■ 抽出本文 ■
はじめに 山人タグの目的と意義

(公)日本山岳ガイド協会 認定登山ガイド
天野 健司

まずは、はじめて山人タグへの興味を持っていただき誠にありがとうございます。

山人タグを作ろう。そう思い立ったのは、登山ガイド検定を終え、一年間プライベートの山をほとんど登らず、勉強のための山ばかりをしていたことからの解放感に浮かれていた時でした。

既に、ガイドクラブに所属し数回のサブガイドとしての経験もありましたが、登山者としての山行といえば、ソロでの山か気の合う仲間との山が大半をしめ、お互いの実力、また体調の変化も言葉遣いや表情、体の使い方でその日の調子が分かるという、ある意味で安心な仲間との山ばかりでした。

しかし、登山者としては、どうなのか。

登山計画書も慣れと面倒くささから、初めての山域や経験値を上げるための挑戦的山行以外は、家族・友人に最終目的の山名を告げるのみで、未提出のことも多くなっていたのが現状でした。登山計画書の提出をしている場合でさえ、ネットでの提出ならいざ知らず、紙による無人のボックスの提出は、家族の個人情報漏洩に繋がると、あいまいな書き込みで、仲間の緊急連絡先も確認・メモを取ることもしていませんでした。特に異姓の個人情報は悪用する気がなくても、嫌な顔されたらどうしよう。などと、余計な事を思い、一切こちらから聞かないようにしていました。

もちろん、この行動は、山に入る人間としては、ガイドとしても一登山者としても失格。

よく聞く、山をやっている人の言葉に「山は、全て自己責任」と、いう言葉があります。
果たして、そうなのでしょうか。
ガイド検定の学習を始める以前から思っていた事で、検定を通じて確信に変わった事の一つが、「山に自己責任はある。しかし、事が起きた時、自己責任で完結することはない。」と、いうことでした。
ある時立てた山行計画。その山行が満足いくものであったかどうか。それは、全て自己責任であり、誰かの計画に乗っただけ、という人も、そこに自分の意志や知識・体力の面からでも意見を言わなかったという点で自己責任であると思う。もちろん、山に持ち込んだ物は、持ち帰る。なども、自己責任として実行して欲しい事柄だが。
では、何が違うのか。

■ 作業一覧 ■
1. 山人タグについての文章から、「山人タグを作ろう。そう思い立」から「もちろん、この行動は、山に入る人間としては、ガイドとしても一登山者としても失格。」までの部分を一字も変えずに書き写してください。
2. 山人タグについての文章を、最後の文に続けて書き進めてください。

■ 確認用データ ■

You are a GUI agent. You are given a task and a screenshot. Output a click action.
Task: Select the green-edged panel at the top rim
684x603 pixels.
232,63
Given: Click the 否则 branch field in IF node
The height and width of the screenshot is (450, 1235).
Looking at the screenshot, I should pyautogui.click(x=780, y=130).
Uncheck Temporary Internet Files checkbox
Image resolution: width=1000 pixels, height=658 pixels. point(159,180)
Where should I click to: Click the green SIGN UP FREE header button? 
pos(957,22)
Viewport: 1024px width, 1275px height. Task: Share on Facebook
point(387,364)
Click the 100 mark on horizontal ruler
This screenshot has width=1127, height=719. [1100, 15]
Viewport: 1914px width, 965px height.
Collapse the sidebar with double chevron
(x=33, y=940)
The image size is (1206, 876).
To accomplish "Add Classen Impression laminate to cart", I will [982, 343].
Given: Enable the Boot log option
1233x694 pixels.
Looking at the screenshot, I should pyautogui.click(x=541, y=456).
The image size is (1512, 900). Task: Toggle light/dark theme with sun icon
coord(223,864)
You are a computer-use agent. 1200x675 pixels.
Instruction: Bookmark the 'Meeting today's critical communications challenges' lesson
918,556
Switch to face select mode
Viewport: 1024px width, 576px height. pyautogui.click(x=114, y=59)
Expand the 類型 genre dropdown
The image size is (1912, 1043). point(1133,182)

■ 解答欄 ■
1.
山人タグを作ろう。そう思い立ったのは、登山ガイド検定を終え、一年間プライベートの山をほとんど登らず、勉強のための山ばかりをしていたことからの解放感に浮かれていた時でした。

既に、ガイドクラブに所属し数回のサブガイドとしての経験もありましたが、登山者としての山行といえば、ソロでの山か気の合う仲間との山が大半をしめ、お互いの実力、また体調の変化も言葉遣いや表情、体の使い方でその日の調子が分かるという、ある意味で安心な仲間との山ばかりでした。

しかし、登山者としては、どうなのか。

登山計画書も慣れと面倒くささから、初めての山域や経験値を上げるための挑戦的山行以外は、家族・友人に最終目的の山名を告げるのみで、未提出のことも多くなっていたのが現状でした。登山計画書の提出をしている場合でさえ、ネットでの提出ならいざ知らず、紙による無人のボックスの提出は、家族の個人情報漏洩に繋がると、あいまいな書き込みで、仲間の緊急連絡先も確認・メモを取ることもしていませんでした。特に異姓の個人情報は悪用する気がなくても、嫌な顔されたらどうしよう。などと、余計な事を思い、一切こちらから聞かないようにしていました。

もちろん、この行動は、山に入る人間としては、ガイドとしても一登山者としても失格。

2.
もし、あなたが山の中で怪我をして動けなくなったら、どうします?それが、意識を失うほどの怪我だったら?そんな人を見かけたら?自己責任として、放置できますか?
もし、不幸にも山の中で事故に合い命を落としてしまったら、家族・友人は悲しみませんか?残された家族は、その後ずっと苦労せず、あなたの為に涙を流すこともなく、笑って生活していけますか?最悪、身元不明者として、山を下りたいですか?
事故を知った人は、懸命に捜索をするでしょう。生死に関わらず、山を下ろしてあげようと、危険と隣り合わせの中、全力で取り組む人がいるんです。そこで、2次災害に合う可能性の中。その人たちに、自己責任だから、放っておいてくれとあなたは言えますか?
山に入るという事は、必ず生きて元気に帰るという事が、僕は負うべき責任と考えます。

このことが、僕が失格と書いた要因です。
登山計画書の提出。自分の為、家族・友人の為、捜索してくれる人々の安全のため。必ず提出してください。
話が逸れましたが、この計画書の中でやはり、一番難しいのが個人情報のことでした。浮かれた山行の中、はじめましての異姓の方に個人情報を聞くのもためらわれ、例え聞いたとしても、その内容の信憑性は闇の中。グループ登山のリーダーをよくされる方には、賛同していただけるかと。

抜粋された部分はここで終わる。